Yaşadığı rahatsızlık nedeniyle durumu kritik olan insanlar üzerinde yapılan çalışmalara bir yenisi eklendi. Critical Care dergisinde yayınlayan araştırmada yoğun bakım ünitesinde tedavi gören 126 hasta 12 aylık zaman diliminde incelendi.
Solunum, kardiyovasküler, sindirim, böbrek, nörolojik ve metabolik hastalıklar gibi çeşitli nedenlerle yoğun bakımda tedavi gören hastalar üzerinden yapılan çalışmada yüz15'inin (19 kişinin) ölüme yakın bir deneyim yaşadığını bulundu. Bu hastalar daha sonra daha incelenmeye devam edildi.
HASTALAR, TABURCU OLDUKTAN SONRA GÖRÜŞME YAPILDI
Hastaneden taburcu olduktan üç ila yedi gün sonra onlarla görüşme yapıldı ve kim olduklarını unutup unutmadıkları veya disosiyatif deneyimler yaşayıp yaşamadıkları soruldu. Ayrıca manevi, dini ve kişisel inançlar hakkında sorular soruldu.
Hastalarla ilk kez görüşüldüğü sırada, ölüme yakın bir deneyim yaşayanlar dissosiyatif semptomlar için daha fazla eğilim yaşadıkları belirlendi.
Bunlar, kendinden kopmuş hissetmeyi, çok az acı hissetmeyi veya hiç hissetmemeyi ve kim olduğunuz konusunda kararsız hissetmeyi ve artan ruhsal ve kişisel refahı içeriyordu. Araştırmacılar, yaşam kalitelerini ölçmek için söz konusu hastalarla bir yıl sonra onlarla tekrar iletişime geçti.

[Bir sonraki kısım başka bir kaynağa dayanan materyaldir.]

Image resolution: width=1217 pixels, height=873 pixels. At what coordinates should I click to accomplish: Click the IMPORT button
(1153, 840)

Araştırmacılar, NDE'lerin (ölüme yakın deneyimler) "tipik olarak dönüştürücü olarak bildirilmesine ve olumsuz duygularla ilişkilendirilebilmesine" rağmen, bu dönemden sonra yaşam kalitesi ile anlamlı bir ilişki olmadığını yazdı.
Greyson, kalbi durmuş insanların yüzde 10 ila 20'sinin ÖYD yaşadığını bulmuştur.

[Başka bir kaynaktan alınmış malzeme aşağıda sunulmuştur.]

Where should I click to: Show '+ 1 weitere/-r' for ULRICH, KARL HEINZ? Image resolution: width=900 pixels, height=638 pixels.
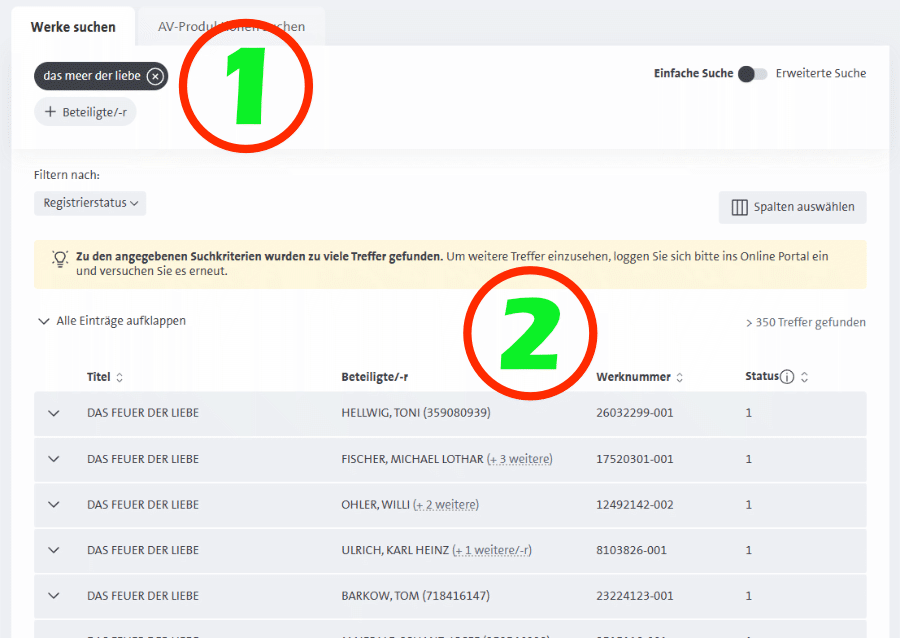tap(491, 550)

Bu, toplam nüfusun yüzde beşidir.
Greyson, ÖYD'leri 'sıklıkla yaşamı tehdit eden travma, kalp durması veya derin anestezi gibi aşırı fizyolojik koşullar altında meydana gelen, yoğun şekilde canlı ve genellikle yaşamı değiştiren deneyimler' olarak tanımlamıştır.
Kritik bakımdaki sonuçlar, geçen yıl içinde yapılan önceki araştırmalardan farklıdır.

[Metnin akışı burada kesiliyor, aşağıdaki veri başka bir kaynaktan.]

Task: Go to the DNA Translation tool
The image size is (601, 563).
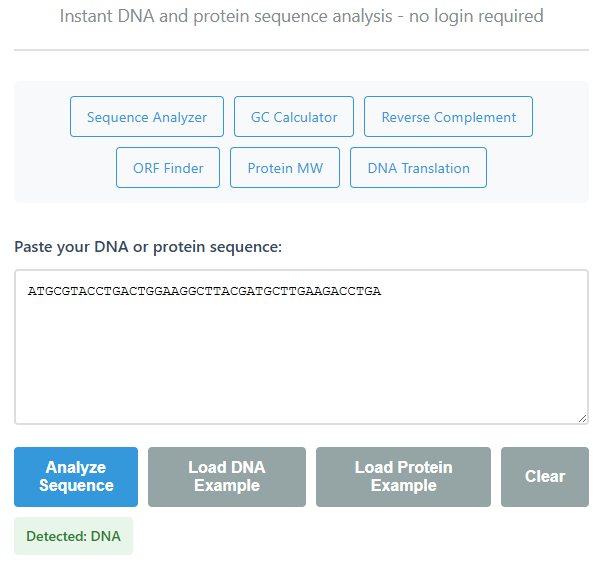Action: point(418,168)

Greyson tarafından yürütülen bir 2022 araştırması, katılımcıların ilk olaylardan 20 yıl sonra bile yaşam kalitelerinde önemli farklılıklar olduğunu buldu.
Kritik Bakım bulguları araştırmacıları, bu bulguları doğrulamak için daha fazla araştırmaya ihtiyaç olduğunu yazdı.